How to: Use Django HTML utils

I’ll often see things like this:

username_in_html = u'<a href="%s">%s</a>' % (link, username)

While it’s not super great to be generating HTML in Python code all over the place, there are times where that’s the simplest and cleanest thing to do. Even in those cases, the above line should leave you a little queasy. For one, what if the value of link happened to be

u'">YOU GOT HACKED</a><script>/* Evil stuff */</script><a href="'

or whatever? Then to the more anal among us, it’s annoying to then have to go everywhere we’d previously used {{ username_in_report }} and change it to {{ username_in_report|safe }} once you realize that it needs to have some html thrown in.

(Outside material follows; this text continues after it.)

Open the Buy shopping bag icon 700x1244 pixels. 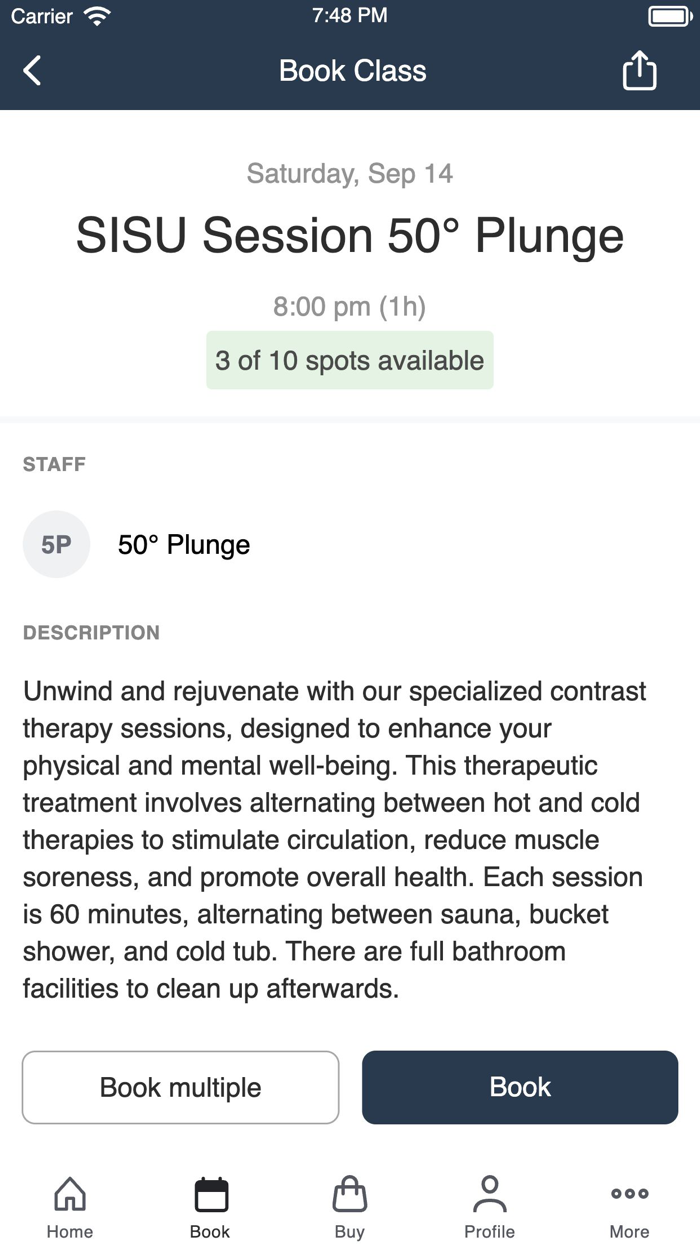[349, 1192]
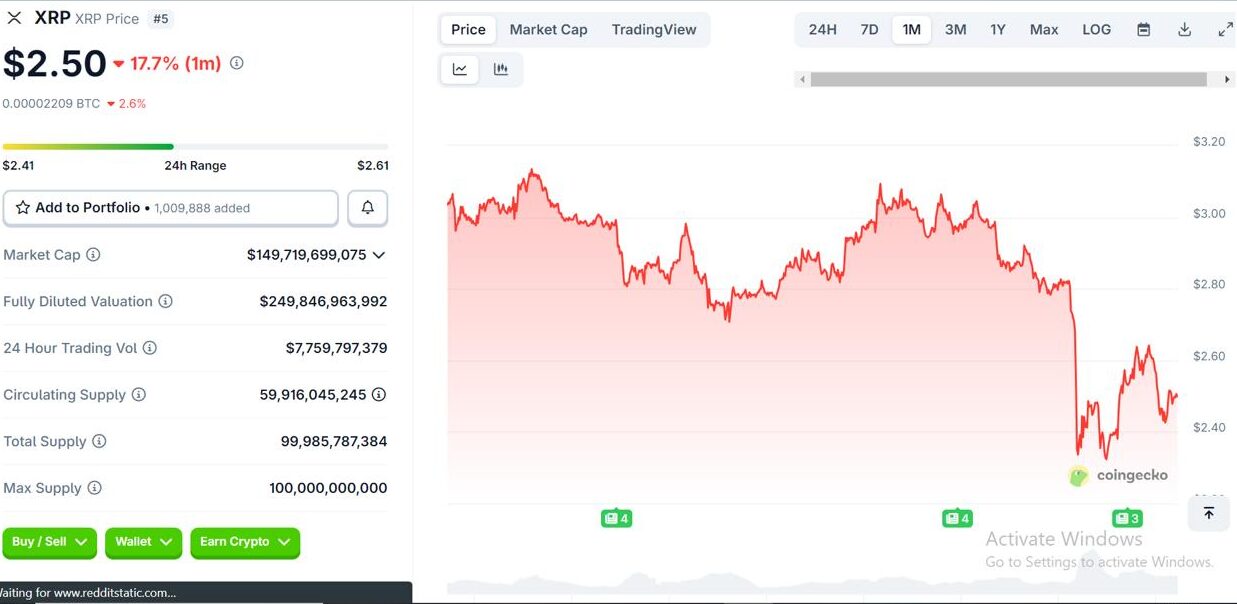The image size is (1237, 604).
Task: Open the Buy / Sell dropdown
Action: [49, 542]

There are some really nice Django conventions and utilities for dealing with exactly this, and I think we should start using them as a matter of policy. They center around SafeUnicode [1] and its little friends mark_safe and escape in django.utils.html. You could replace the above line with

username_in_html = mark_safe(u'<a href="%s">%s</a>' % (escape(link), escape(username)))

Using escape will protect against html injection, and mark_safe will make it so you don’t have to pipe it through the “safe” filter in your template.

I suggest we always wrap an html string with mark_safe as a matter of style and when you do so to carefully consider which pieces need to be escaped.